Questo risultato suggerisce che la solitudine può essere affrontata efficacemente in ogni fase della vita, ma anche che non esiste un gruppo “privilegiato” che tragga benefici nettamente superiori.

Quali interventi funzionano meglio?
Gli autori hanno classificato gli interventi in cinque grandi strategie:
- interventi di supporto sociale (es. programmi di “befriending” o mentoring);
- interventi di ampliamento della rete sociale (es. gruppi, attività comunitarie);
- training di competenze sociali ed emotive;
- interventi psicologici (es. terapia cognitivo-comportamentale, mindfulness);
- psicoeducazione.
Il risultato più consistente riguarda gli interventi psicologici: sono quelli che mostrano gli effetti mediamente più elevati, soprattutto negli studi con gruppo di controllo. Questo dato è coerente con le teorie che vedono nella cognizione sociale – interpretazioni negative, ipervigilanza sociale, aspettative disfunzionali – un meccanismo chiave della solitudine cronica.
Gli interventi centrati esclusivamente sull’aumento delle occasioni sociali o sul supporto mostrano effetti più piccoli. Questo non significa che siano inutili, ma che modificare la quantità di interazioni non basta sempre a cambiare la qualità dell’esperienza soggettiva.
La psicoeducazione, in alcuni casi, mostra effetti ampi, ma questi risultati si ridimensionano quando si escludono studi anomali o metodologicamente deboli.
Meglio in gruppo o individuali? Digitali o in presenza?
Nei cosiddetti RCT (Randomized Controlled Trials, ovvero studi controllati randomizzati), gli interventi di gruppo tendono ad avere effetti maggiori rispetto a quelli individuali. Questo potrebbe dipendere dal fatto che il gruppo offre un contesto immediato di connessione reale, sperimentata “qui e ora”.
Quanto alla modalità di erogazione, il numero di interventi digitali è cresciuto rapidamente negli ultimi anni. La meta-analisi non mostra differenze drastiche tra interventi digitali e non digitali, ma l’eterogeneità è ampia. La tecnologia non è di per sé una soluzione, ma può rappresentare uno strumento utile se integrato in modo mirato.
Un’indicazione per le politiche pubbliche
Negli ultimi anni si è affermata una prospettiva di salute pubblica che vede la solitudine come un fenomeno multidimensionale, influenzato da fattori individuali, relazionali e strutturali. Gli autori sottolineano che un approccio “one size fits all” (una strategia o soluzione unica, pensata per adattarsi a tutti i casi o individui senza personalizzazioni) è inadeguato.
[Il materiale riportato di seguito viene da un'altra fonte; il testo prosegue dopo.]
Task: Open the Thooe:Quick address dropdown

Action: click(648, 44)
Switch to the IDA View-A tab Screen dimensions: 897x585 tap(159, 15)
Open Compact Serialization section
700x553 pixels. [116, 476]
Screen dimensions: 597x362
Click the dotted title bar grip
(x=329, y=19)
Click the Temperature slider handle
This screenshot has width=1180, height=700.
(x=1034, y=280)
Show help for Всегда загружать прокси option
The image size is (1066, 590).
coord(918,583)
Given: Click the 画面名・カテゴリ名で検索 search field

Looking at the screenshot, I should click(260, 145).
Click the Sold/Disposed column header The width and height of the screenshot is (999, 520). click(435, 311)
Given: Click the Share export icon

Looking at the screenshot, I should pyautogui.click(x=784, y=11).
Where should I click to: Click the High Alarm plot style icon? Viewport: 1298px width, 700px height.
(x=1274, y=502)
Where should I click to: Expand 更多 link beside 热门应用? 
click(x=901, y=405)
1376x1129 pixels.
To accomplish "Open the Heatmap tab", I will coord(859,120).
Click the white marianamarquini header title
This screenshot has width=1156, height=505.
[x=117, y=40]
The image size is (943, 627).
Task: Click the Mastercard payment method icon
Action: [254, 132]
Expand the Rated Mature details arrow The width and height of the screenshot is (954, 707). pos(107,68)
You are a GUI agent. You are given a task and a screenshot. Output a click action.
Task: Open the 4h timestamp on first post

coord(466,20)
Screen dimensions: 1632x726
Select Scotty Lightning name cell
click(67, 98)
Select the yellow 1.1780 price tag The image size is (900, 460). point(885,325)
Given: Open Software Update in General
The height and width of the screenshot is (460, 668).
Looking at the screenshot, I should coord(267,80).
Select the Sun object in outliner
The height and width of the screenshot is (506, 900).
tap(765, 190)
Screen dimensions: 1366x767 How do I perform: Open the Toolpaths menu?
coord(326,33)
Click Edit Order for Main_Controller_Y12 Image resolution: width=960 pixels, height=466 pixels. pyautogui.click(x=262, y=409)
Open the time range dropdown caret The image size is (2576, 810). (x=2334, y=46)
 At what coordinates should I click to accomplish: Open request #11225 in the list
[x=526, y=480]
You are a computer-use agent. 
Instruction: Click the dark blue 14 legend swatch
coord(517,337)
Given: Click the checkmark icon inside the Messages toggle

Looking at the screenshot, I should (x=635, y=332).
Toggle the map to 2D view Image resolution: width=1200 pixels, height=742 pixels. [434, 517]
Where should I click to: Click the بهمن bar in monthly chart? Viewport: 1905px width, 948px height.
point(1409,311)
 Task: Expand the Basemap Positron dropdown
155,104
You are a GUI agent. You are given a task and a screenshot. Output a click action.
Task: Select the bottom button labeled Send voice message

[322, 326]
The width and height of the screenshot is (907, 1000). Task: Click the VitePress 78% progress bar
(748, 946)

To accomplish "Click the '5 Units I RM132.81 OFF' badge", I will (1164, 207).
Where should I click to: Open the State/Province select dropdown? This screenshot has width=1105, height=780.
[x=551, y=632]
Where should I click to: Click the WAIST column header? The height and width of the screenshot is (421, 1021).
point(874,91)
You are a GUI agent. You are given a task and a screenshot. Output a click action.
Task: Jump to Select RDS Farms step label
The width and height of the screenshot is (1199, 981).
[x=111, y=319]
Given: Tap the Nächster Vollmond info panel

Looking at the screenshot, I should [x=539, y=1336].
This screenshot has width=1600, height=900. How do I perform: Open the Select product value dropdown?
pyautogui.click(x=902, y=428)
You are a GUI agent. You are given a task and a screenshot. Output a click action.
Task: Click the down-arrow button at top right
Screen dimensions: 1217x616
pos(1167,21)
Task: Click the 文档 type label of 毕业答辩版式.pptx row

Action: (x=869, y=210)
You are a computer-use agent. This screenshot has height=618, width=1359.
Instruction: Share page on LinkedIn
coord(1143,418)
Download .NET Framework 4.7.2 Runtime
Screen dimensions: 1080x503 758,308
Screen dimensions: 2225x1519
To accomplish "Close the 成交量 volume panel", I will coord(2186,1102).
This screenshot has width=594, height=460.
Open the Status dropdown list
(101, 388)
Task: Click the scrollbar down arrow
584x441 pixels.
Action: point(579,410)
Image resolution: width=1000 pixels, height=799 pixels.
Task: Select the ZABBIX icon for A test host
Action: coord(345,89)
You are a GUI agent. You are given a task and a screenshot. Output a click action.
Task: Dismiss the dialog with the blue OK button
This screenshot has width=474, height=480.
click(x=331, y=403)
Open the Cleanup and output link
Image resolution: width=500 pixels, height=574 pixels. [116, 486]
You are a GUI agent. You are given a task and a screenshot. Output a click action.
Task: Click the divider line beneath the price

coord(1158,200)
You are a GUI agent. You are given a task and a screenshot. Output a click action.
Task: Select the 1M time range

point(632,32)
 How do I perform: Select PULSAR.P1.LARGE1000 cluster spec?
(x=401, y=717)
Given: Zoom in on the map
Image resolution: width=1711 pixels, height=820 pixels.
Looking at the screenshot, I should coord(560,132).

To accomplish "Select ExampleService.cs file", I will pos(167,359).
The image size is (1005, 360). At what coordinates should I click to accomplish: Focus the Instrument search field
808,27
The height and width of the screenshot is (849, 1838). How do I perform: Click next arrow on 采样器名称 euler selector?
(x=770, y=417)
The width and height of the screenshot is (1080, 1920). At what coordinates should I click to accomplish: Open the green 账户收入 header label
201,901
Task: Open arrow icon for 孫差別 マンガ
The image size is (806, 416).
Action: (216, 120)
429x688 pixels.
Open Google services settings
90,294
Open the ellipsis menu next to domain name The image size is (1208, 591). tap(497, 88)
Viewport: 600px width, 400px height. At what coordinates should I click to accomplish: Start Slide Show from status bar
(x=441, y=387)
La solitudine è associata a determinanti modificabili (come competenze sociali o accesso a reti di supporto) ma anche a fattori meno modificabili (come condizioni socioeconomiche o status demografico). Questo implica che gli interventi devono essere mirati, flessibili e adattati ai contesti.
Il messaggio finale dello studio è equilibrato: le prove complessive indicano che intervenire sulla solitudine è possibile e produce benefici reali, ma la comunità scientifica deve investire in studi più rigorosi e meglio progettati.
La solitudine non è un destino
La solitudine fa parte dell’esperienza umana e può avere anche una funzione adattiva, segnalando il bisogno di connessione. Ma quando diventa cronica, si trasforma in un fattore di rischio per la salute e il benessere.
La più ampia meta-analisi mai realizzata sul tema mostra che intervenire è utile. Non esistono soluzioni miracolose, ma esistono strategie efficaci, soprattutto quando si lavora sui processi psicologici che alimentano il senso di disconnessione.
La solitudine, concludono i ricercatori, non è un destino immutabile: è un’esperienza che può essere compresa, affrontata e, almeno in parte, trasformata.